NC: Trident is a 40-50 year programme. And if you choose not to do something like that now, it would be impossible to get back into it. And who can tell what the world will look like in 2035? So it’s an insurance policy.

Nia Griffith – Labour is committed to nuclear weapons

Sophy Ridge spoke to Labour’s Shadow Defence Secretary Nia Griffith.

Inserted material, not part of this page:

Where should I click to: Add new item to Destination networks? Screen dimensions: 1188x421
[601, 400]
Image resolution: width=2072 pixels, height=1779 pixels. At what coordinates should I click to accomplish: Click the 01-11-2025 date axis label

Griffith stressed to Ridge that despite Jeremy Corbyn’s known scepticism about nuclear weapons, a Labour government would commit to keeping the Trident missiles as part of the UK’s defence capabilities:

NG: We are absolutely committed to keeping the nuclear deterrent because it’s a very, very important part of our defence, particularly now as we see a resurgent Russia… Jeremy fully understands what deterrence means.

Labour wouldn’t ‘walk by on the other side’

Griffith also said that there were circumstances under which a Corbyn-led Labour government would intervene and deploy troops in foreign conflicts, again despite her leader’s general opposition to such action:

NG: Of course we’re going to be thinking very carefully about any military intervention, but… we think it’s very important that the UK should have a very strong voice on the world stage… There are going to be cases where we are not going to be able to walk by on the other side.

Ian Blackford – Nuclear weapons are not the answer

The SNP’s Westminster leader has argued against the continuation of the Trident system, but implied in his answer that Trident would not be a red line in any post-election negotiations in a potential hung parliament:

SR: Can you see the SNP propping up a government at Westminster that was committed to the renewal of Trident?

IB: We would simply say that these weapons are not fit for purpose… I’m not sure that we’re taking our responsibilities for conventional defences as seriously as we should be doing.

Kwasi Kwarteng – Nigel Farage ‘should step aside’

And finally, the business minister Kwasi Kwarteng told Ridge that Nigel Farage would be a hindrance to getting Brexit over the line, and suggested that he should bow out of the election. (The Brexit party leader had been due to make an appearance on Ridge’s show today, but pulled out at short notice):

KK: I’d say to Nigel, he was a big big part of the fact that we voted to leave. He’s had a political success. I think that now is the time for him to step aside… If we get a majority, we’ll be able to land [our] deal and leave by the end of January.